Fault detection involving unfavorable interaction effects to enhance the fault diagnostics of refrigeration systems in commercial supermarkets

Abstract

Most HVAC&R machine issues are inherently caused by problems in routine operations, decommissioning problems, improper design, and poor installation, and these issues can result in excessive energy consumption and a short equipment lifespan. Existing fault detection and diagnosis (FDD) methods for refrigeration systems have been considered in supermarket environments. However, typical HVAC systems are generally operated without considering indoor conditions as the drivers of refrigeration operations.
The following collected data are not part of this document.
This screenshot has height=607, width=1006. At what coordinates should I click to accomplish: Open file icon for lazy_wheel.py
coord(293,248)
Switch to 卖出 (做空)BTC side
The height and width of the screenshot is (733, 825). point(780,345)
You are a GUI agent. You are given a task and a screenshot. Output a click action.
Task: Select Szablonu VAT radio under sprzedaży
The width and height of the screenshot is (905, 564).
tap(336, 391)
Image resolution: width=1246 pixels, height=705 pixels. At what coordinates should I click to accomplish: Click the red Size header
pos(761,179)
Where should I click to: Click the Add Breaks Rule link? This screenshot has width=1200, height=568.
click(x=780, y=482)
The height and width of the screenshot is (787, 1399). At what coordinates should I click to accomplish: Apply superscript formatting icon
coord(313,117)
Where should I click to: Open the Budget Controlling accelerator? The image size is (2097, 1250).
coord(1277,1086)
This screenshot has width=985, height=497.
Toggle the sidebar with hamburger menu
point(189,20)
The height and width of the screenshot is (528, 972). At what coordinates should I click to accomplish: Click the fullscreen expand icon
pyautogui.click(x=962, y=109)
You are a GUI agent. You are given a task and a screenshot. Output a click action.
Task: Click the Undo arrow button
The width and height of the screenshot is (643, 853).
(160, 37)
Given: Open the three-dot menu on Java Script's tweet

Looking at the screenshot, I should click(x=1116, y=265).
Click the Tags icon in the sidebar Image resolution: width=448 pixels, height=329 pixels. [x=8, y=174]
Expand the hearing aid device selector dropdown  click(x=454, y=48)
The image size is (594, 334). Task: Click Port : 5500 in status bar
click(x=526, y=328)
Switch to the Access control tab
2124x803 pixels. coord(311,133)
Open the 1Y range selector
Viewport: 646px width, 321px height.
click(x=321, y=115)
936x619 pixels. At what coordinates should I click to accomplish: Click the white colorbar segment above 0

This issue leads to unreliable refrigeration data for FDD design. This article systematically proposes a novel fault detection method for faulty HVAC operations related to problems in routine operations and the excessive energy use of refrigeration systems. Four steps are developed as a novel unfavorable interaction strategy to identify abnormal HVAC operations based on identified energy signatures. Outdoor and zonal air temperatures (OAT and ZAT) are concurrently utilized to specify typical area operations for rooftop units (RTUs). A fault detection approach is proposed based on RTU outliers using plots of OAT and ZAT versus the energy consumption of the refrigeration system based on fixed 10% differences in the indoor relative humidity range. The findings of a case study involving five supermarkets demonstrate the potential to identify the outliers that cause unsuitable dead-band zones and temperature set points for RTU operations, which can lead to excessive energy consumption of refrigeration units. The proposed methodology enhances the data reliability and robustness of FDD for refrigeration systems.